I came across aerial imagery of a dirt strip in northern Idaho with a white "X" at one end of the runway, but no markings at the other. Does this mean the runway is only closed in one direction, or that it's fully closed and one of the markings is missing?

Google Maps image: https://www.google.com/maps/@46.0062134,-114.8435236,590m/data=!3m1!1e3!5m1!1e1

  • $\begingroup$ There is a good example here of a small private paved strip marked with an X at 33 15 39 N 117 05 33 W. $\endgroup$
    – optimax
    Dec 11, 2022 at 19:33

2 Answers 2


I think the X does mean that it is closed in that one direction. If you look at the 3D view you will see that there is a mountain off the approach end of the X runway making landing on that runway virtually impossible. If you were to depart on the other non-X runway you would have to turn relatively quickly to avoid hitting the mountain.

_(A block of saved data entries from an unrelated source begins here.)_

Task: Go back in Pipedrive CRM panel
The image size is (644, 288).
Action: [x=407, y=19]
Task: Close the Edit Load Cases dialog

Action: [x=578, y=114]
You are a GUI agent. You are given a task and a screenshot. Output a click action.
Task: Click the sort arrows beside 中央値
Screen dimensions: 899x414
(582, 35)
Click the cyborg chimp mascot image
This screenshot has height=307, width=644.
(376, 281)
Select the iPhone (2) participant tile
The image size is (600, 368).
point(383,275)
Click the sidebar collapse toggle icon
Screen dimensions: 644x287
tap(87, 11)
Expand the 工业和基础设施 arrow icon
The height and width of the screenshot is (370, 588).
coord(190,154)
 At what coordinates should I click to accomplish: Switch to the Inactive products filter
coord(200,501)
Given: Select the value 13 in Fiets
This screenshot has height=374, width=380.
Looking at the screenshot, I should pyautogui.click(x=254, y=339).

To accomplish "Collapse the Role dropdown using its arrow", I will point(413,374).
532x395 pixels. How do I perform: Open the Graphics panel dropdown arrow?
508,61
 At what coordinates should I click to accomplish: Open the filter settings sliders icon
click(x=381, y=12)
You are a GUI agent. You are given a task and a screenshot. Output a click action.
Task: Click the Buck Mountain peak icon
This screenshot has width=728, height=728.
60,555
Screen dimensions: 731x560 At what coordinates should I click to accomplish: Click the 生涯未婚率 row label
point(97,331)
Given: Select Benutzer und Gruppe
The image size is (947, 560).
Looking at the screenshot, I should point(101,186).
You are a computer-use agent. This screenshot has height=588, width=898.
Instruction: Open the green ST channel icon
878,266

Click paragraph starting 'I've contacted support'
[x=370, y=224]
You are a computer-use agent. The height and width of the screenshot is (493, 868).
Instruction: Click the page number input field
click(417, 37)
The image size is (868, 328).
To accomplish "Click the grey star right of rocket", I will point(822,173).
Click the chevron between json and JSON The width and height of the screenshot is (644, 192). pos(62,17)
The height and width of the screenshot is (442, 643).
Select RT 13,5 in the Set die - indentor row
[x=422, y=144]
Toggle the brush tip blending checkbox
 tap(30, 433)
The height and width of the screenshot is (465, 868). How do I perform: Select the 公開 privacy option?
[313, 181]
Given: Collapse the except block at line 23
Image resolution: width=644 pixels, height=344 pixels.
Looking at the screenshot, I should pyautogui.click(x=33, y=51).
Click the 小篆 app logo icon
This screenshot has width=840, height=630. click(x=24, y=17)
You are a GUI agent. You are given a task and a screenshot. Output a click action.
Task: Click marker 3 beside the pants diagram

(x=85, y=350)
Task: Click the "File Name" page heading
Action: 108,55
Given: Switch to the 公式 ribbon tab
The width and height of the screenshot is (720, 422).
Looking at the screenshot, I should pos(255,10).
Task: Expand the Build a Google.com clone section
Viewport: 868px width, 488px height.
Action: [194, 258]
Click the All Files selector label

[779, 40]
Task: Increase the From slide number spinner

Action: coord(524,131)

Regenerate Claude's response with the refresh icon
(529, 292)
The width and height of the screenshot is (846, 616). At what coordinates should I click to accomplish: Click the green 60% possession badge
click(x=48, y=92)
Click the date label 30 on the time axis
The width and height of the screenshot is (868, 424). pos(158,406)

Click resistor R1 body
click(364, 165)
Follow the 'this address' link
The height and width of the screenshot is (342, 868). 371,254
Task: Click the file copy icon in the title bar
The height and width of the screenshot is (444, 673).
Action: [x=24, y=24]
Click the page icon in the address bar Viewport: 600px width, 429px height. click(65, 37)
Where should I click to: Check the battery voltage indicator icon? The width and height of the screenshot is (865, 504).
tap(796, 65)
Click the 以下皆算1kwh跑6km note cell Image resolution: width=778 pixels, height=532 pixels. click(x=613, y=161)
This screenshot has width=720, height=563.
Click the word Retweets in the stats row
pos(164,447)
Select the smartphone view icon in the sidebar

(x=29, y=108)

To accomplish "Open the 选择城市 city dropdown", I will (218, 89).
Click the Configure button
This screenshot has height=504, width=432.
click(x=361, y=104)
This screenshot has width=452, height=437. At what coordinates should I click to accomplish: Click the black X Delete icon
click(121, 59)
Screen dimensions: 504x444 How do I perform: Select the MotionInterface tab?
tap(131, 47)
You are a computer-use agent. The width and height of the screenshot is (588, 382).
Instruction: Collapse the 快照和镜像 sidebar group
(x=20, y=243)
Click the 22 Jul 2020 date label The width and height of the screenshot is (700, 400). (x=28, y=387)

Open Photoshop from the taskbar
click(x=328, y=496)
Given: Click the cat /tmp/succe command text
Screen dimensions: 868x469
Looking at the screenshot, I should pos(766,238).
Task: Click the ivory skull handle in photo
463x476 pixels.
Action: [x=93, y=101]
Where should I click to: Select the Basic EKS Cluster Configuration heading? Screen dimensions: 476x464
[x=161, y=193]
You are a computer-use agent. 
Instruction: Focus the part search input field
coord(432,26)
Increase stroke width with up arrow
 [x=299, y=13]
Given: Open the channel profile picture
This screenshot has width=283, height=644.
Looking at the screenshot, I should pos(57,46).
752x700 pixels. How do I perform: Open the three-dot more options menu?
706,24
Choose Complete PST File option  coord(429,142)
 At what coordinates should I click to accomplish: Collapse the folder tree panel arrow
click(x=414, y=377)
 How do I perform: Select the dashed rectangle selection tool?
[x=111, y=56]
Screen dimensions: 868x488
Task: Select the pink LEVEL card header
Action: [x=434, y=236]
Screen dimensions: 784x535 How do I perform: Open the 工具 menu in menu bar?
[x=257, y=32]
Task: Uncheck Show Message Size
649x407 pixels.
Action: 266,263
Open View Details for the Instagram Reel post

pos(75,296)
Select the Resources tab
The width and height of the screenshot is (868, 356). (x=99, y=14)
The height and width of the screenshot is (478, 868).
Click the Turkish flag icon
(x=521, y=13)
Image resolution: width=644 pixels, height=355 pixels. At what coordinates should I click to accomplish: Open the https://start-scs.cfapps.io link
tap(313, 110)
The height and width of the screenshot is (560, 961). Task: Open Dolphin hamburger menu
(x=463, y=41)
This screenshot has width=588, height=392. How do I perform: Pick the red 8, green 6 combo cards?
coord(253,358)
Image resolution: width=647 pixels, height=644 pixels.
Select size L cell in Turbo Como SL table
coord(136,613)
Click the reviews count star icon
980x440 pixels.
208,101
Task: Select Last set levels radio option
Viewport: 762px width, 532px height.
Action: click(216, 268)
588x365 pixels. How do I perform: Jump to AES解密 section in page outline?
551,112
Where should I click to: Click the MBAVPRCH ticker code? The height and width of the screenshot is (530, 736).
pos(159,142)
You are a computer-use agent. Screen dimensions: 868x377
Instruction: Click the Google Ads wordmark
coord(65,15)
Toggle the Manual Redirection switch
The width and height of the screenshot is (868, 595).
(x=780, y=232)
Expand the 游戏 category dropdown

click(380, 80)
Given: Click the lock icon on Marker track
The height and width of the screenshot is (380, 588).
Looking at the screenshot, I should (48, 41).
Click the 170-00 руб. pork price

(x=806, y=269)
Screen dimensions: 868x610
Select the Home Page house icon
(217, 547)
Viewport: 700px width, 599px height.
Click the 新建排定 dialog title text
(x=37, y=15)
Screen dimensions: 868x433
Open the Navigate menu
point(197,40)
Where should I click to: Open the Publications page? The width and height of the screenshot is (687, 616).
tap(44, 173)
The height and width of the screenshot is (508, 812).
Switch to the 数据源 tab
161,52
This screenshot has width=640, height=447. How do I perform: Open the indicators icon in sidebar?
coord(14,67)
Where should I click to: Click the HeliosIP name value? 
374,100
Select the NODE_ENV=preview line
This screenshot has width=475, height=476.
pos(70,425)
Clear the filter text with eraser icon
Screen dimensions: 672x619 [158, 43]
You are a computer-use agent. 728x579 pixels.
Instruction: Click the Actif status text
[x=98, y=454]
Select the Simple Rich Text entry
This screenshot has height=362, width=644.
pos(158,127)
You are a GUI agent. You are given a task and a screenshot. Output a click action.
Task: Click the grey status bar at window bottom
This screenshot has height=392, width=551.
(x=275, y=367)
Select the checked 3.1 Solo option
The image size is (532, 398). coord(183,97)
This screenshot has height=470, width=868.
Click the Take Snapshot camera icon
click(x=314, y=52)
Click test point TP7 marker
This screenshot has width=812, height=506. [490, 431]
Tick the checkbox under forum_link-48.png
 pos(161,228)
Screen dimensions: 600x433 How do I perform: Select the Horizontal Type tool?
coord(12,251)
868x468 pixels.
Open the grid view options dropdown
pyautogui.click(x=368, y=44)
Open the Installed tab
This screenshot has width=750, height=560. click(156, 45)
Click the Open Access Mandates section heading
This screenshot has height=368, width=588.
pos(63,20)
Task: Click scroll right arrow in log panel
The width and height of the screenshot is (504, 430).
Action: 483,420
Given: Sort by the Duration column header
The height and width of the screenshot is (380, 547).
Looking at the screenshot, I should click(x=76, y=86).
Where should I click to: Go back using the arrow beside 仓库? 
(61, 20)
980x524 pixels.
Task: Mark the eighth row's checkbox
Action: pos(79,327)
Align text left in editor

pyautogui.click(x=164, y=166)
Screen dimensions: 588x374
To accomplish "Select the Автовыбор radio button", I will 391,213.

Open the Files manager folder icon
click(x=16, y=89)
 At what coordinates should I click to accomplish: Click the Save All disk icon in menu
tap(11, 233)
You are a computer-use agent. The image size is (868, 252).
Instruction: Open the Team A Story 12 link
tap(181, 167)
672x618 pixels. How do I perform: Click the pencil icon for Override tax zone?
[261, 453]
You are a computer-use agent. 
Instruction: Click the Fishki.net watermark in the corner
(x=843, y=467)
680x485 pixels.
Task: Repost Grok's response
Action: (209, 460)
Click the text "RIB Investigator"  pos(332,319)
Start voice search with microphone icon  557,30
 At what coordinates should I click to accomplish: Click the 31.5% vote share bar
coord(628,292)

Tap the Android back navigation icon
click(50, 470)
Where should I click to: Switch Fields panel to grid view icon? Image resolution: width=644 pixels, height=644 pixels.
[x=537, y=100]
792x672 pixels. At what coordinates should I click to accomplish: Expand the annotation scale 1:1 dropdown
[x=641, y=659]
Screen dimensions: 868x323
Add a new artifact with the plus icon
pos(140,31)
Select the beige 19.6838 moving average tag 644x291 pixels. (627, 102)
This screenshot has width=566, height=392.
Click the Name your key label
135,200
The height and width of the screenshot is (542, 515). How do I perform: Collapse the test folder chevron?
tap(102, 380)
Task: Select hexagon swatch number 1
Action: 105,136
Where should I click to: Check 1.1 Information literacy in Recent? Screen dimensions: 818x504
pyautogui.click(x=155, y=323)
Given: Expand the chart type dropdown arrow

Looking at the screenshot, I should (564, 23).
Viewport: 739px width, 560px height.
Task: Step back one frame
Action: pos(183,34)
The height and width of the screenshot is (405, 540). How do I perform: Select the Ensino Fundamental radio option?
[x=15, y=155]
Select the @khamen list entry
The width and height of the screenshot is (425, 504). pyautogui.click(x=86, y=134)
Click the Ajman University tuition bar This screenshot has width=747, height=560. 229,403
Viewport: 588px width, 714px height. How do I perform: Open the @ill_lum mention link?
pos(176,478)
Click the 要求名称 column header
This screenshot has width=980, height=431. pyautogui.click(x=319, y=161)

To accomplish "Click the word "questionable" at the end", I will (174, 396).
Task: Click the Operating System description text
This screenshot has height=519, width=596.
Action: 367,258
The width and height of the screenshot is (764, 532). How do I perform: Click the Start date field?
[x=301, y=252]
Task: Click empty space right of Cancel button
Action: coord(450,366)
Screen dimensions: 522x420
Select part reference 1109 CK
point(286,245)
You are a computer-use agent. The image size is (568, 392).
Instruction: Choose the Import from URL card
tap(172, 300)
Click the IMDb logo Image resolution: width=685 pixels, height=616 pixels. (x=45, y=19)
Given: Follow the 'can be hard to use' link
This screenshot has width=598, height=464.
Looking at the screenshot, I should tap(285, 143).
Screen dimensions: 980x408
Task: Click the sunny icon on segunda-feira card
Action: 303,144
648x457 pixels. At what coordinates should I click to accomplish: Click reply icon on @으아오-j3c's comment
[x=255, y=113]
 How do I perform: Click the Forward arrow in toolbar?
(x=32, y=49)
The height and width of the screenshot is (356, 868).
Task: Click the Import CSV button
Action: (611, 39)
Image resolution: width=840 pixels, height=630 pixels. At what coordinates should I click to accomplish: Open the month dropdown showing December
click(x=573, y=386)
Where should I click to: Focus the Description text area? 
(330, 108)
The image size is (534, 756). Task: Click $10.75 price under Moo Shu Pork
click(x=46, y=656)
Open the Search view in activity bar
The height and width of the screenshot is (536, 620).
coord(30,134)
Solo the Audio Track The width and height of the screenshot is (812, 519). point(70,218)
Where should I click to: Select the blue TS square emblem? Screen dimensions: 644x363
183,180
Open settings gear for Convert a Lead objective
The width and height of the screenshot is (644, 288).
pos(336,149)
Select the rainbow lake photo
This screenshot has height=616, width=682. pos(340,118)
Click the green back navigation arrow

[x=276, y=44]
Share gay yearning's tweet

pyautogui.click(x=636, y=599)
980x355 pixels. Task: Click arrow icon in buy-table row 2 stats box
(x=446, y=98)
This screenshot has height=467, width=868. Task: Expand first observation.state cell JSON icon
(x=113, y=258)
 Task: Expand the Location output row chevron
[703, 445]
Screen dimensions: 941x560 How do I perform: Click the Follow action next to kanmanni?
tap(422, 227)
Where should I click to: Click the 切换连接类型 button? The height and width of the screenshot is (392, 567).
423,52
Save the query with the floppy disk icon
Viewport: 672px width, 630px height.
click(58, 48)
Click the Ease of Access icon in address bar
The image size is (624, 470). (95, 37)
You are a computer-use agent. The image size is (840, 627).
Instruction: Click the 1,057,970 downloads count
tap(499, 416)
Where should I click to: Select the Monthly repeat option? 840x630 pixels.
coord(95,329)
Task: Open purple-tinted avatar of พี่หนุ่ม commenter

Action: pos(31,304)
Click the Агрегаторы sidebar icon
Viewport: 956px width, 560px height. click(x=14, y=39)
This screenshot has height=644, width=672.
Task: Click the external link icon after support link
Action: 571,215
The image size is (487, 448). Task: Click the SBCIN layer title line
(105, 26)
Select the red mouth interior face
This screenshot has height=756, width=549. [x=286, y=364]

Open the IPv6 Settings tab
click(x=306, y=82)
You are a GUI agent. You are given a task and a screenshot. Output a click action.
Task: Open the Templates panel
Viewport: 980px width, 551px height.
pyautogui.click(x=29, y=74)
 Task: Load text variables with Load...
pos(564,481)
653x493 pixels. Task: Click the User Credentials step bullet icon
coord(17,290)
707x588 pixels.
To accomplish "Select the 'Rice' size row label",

  • $\begingroup$ Since it's not a paved runway, the usual runway identifier numbers (i.e. 10-28, etc) aren't requited, but the "X" warns off anybody who might attempt an approach to the south on that runway. Good find on the cliff just north of the "X". $\endgroup$
    – Ralph J
    Jun 5, 2019 at 0:41
  • $\begingroup$ It's uncharted on the sectional, closest is 2U5. $\endgroup$
    – user14897
    Jun 5, 2019 at 5:04
  • $\begingroup$ Also worth mentioning that this also applies to taxiways and other places aircraft used to go but should now keep away from. $\endgroup$ Jun 5, 2019 at 22:07

The X closes that approach end. The other end of the runway is considered usable. Also, it may be nonstandard, but I have seen X used with a new threshold for a temporary displaced threshold.